California climate regulatory regime: AB 32 through SB 100 and SB 253
USA·2006 – present·California Democratic legislative majority with early bipartisan signing (Schwarzenegger)
Leaders: Arnold Schwarzenegger (Governor 2003-2011) · Jerry Brown (Governor 2011-2019) · Gavin Newsom (Governor 2019-present) · Mary Nichols (CARB Chair) · Fran Pavley (AB 32 author)
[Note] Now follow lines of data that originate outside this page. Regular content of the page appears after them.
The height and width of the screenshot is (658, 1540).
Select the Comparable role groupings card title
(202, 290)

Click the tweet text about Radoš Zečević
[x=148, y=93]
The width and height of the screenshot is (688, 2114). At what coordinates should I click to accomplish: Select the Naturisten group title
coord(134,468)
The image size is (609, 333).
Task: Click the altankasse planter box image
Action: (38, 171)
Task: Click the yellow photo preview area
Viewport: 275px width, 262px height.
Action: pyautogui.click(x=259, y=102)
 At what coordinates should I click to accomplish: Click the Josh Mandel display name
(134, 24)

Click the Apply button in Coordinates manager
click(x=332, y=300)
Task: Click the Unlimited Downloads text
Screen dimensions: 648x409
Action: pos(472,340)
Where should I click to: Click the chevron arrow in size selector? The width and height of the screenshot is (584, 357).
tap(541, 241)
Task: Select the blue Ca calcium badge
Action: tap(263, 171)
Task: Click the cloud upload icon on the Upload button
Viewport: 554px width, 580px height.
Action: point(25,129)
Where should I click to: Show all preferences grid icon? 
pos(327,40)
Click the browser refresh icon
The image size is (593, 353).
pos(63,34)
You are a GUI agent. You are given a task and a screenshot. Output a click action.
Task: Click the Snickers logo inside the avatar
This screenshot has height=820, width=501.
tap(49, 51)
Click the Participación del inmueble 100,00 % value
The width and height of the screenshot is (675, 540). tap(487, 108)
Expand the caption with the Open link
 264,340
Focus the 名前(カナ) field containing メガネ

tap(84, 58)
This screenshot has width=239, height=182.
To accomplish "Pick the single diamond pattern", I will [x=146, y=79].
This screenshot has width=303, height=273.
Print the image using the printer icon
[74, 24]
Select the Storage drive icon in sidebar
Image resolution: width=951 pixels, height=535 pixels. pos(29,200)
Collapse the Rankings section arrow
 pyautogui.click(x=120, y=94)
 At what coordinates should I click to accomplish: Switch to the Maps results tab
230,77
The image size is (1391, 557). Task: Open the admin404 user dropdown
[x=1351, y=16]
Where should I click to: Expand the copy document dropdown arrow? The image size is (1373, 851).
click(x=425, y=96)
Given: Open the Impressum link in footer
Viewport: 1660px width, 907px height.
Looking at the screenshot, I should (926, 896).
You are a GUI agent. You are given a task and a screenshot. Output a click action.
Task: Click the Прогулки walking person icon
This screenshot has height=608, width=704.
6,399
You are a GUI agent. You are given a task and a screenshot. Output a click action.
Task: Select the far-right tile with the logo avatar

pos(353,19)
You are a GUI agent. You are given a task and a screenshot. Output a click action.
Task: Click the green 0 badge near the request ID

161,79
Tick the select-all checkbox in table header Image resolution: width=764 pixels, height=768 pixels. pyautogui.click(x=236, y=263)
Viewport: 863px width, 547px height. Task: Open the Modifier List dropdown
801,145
Sub-national regulatory laboratory assembling a durable climate stack: AB 32 Global Warming Solutions Act (2006, 1990-level emissions target by 2020); SB 375 (2008, regional transport-land-use planning); AB 398 (2017, cap-and-trade extension to 2030); SB 32 (2016, 40% below 1990 by 2030); SB 100 (2018, 100% zero-carbon electricity by 2045); AB 1279 (2022, statewide carbon neutrality by 2045); Advanced Clean Cars II (2022, ZEV-only new vehicle sales by 2035, CARB waiver); SB 253 and SB 261 (2023, climate disclosure on large firms doing business in CA). Cap-and-trade is linked with Québec via WCI. California exercises Clean Air Act §209 waivers to set vehicle standards stricter than federal, adopted by ~17 other states — a genuine laboratory-of-federalism channel. Revocation and restoration of the CAA waiver across federal administrations (Trump I revoked 2019; Biden restored 2022; Trump II moving to revoke again in 2025) is a live institutional contest over sub-national regulatory authority.
Policy-content fingerprint — how the framework codes this movement on its axes
California Global Warming Solutions Act of 2006 (AB 32)
SB 100 (De León, 2018)
AB 1279 (Muratsuchi, 2022)
CARB Advanced Clean Cars II regulations (August 2022)
Clean Air Act §209 waiver proceedings, EPA dockets 2019/2022/2025
Notes
The waiver-and-revocation dynamic is the framework-relevant institutional feature: California's stringency level is coded on policy content, but its reach beyond CA depends on a federal waiver whose contested status is itself a separate institutional-axis signal.